Protesters on Aug. 18, 2024, call for justice and the end to violence against women after the rape and murder of a woman doctor in Kolkata, India. Photo by Sudipta Das/NurPhoto via Getty Images
FATIMA BHUTTO
Early last month, a 31-year-old trainee doctor at Kolkata’s RG Kar Medical College was midway through a 36-hour shift when she took a break to eat a late dinner with her colleagues around 2 am local time. After the meal, they left her alone in the seminar room, where she was reportedly going to rest because there were no facilities for exhausted doctors. The next morning, her body was found with signs of extreme sexual abuse. Hospital administrators told her family that she had committed suicide, but when her parents – who had toiled and saved to send their only child to medical school – saw the body, it was beyond evident that she had been tortured and murdered. Her father, a tailor, had worried about her safety traveling home late at night after her shifts and had borrowed money to buy a car. “I wanted her to be safe on the roads at night,” her father said, “but she wasn’t even safe at the hospital as a doctor on duty.”

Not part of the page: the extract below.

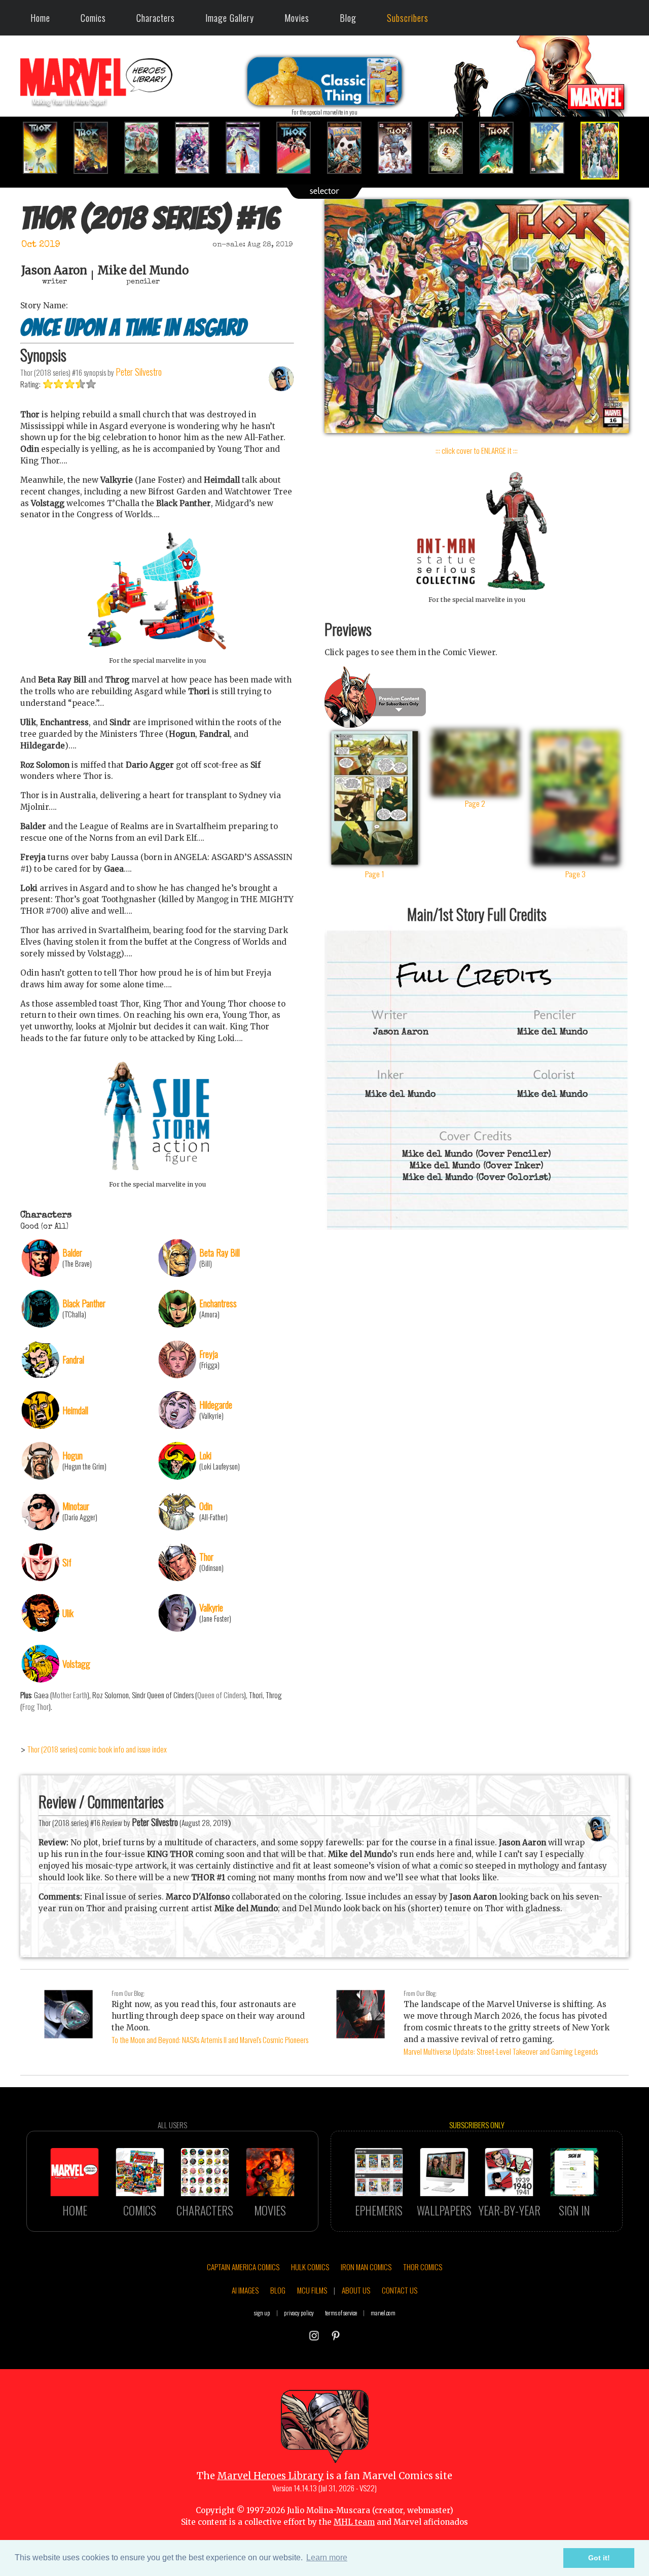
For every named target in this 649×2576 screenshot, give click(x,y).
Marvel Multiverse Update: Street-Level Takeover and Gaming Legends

After the story broke and a hospital volunteer was arrested, protests erupted in Kolkata and across India. The principal of the medical college didn’t, at least publicly, offer his deepest condolences or promise an inquiry. Instead, Sandip Ghosh asked why the female doctor was resting alone in a room at night. The India Medical Association, the country’s largest group of doctors, called a nationwide strike shutting down all non-emergency services for 24 hours across the enormous country. Women across India joined the protests to express their anger and grief. Junior doctors in Bengal kept their strike going for weeks, ending it only recently.
This is not the first time that India has been rocked by such a barbarous crime. A young woman was horrifically gang raped on a bus in Delhi in 2012, sending shock waves across the world. In 2018, an 8-year-old Muslim girl, Asifa Bano, was gang-raped, held for days in a temple, and then killed. When her alleged rapists were arrested, two ministers from the ruling BJP party attended rallies in support of the men. Though they later had to resign, it was that same year that a Thomson Reuters Foundation’s annual report called India the most dangerous country in the world for women, surpassing Saudi Arabia and Afghanistan. Four years later, in 2022, it was estimated that an average of 86 rapes took place in India every day.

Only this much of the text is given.